なお、本明細書に開示した発明の様々な詳細点は、本発明の範囲から逸脱することなく変更することができることが理解されるであろう。さらに、上記の記載は、単に例示の目的のためであり、本発明を限定するものではない。

Claims

（ａ）Ｍ_１（式中、Ｍ_１は多価金属イオンを表す。）、及び
（ｂ）式Ｍ_２Ｌ_ｘ（式中、ｘは２又はそれ以上の整数を表し、Ｍ_２は第２の金属イオンを表し、各Ｌは、金属イオン配位子を表し、少なくとも２つのＬはホスホネート基を有する。）で表される金属複合体を含むビスホスホネート、
から成るコアを有する金属−ビスホスホネートナノ粒子。
前記Ｍ_２が白金、ルテニウム、又はベータ放射性核種であり、ｘが５又は６である請求項１に記載の金属−ビスホスホネートナノ粒子。
２つのＬが、独立して、式−ＯＣ（＝Ｏ）−ＮＨ−Ｐ（＝Ｏ）（ＯＲ）_２（式中、各Ｒは、独立して、水素原子、アルキル基、置換アルキル基、アラルキル基、アリール基、置換アリール基又は負電荷を表す。）で表される請求項１に記載の金属−ビスホスホネートナノ粒子。

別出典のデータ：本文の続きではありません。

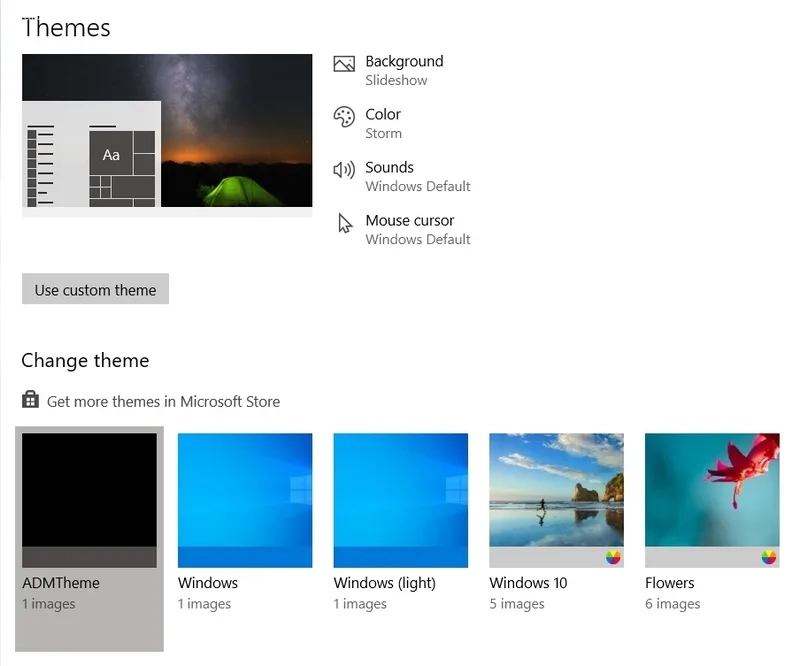The width and height of the screenshot is (800, 666).
Task: Click the Mouse cursor arrow icon
Action: tap(345, 223)
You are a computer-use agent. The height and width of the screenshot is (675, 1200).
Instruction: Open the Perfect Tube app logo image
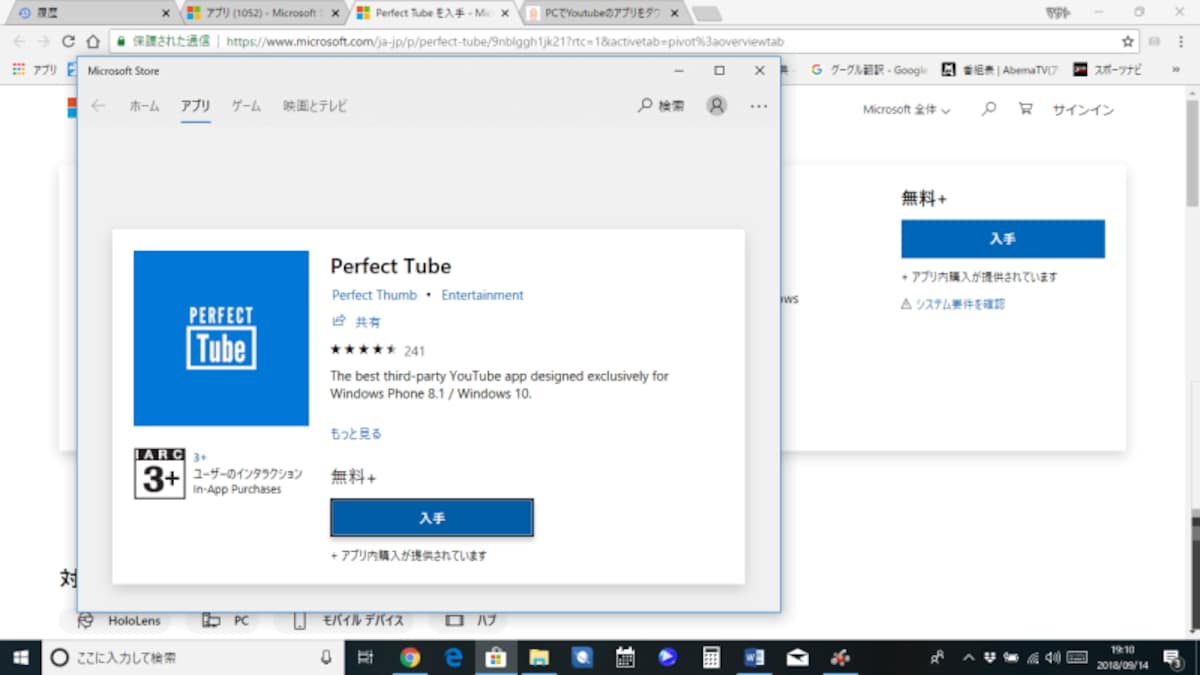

各Ｒが、独立して、水素原子、アルキル基又は負電荷を表す請求項３に記載の金属−ビスホスホネートナノ粒子。
更に、前記コアの外表面の少なくとも一部を取り囲む、一つ又はそれ以上のコーティング剤又はコーティング層を含む請求項１に記載の金属−ビスホスホネートナノ粒子。
少なくとも一つの脂質コーティング層又は脂質コーティング剤を含む請求項５に記載の金属−ビスホスホネートナノ粒子。
更に、非ビスホスホネート治療薬若しくはそのプロドラッグ及び/又はイメージング剤を有する請求項１に記載の金属−ビスホスホネートナノ粒子。
前記非ビスホスホネート治療薬が、低分子干渉ＲＮＡ（ｓｉＲＮＡ）である請求項７に記載の金属−ビスホスホネートナノ粒子。
前記少なくとも一つのLが、Ｃｌ、Ｂｒ、Ｆ、Ｉ、ＮＨ_３、アルキルアミノ基、水酸基、アルコキシ基、ジオール又はジアミンである請求項１に記載の金属−ビスホスホネートナノ粒子。
請求項１に記載の金属−ビスホスホネートナノ粒子及び薬学的に許容される担体から成る、癌又は骨関連疾患を治療するための医薬組成物。
患者に請求項１に記載の金属−ビスホスホネートナノ粒子の有効量を投与することから成る、治療を必要とする患者の癌又は骨関連疾患を治療する方法、に使用するための請求項１０に記載の医薬組成物。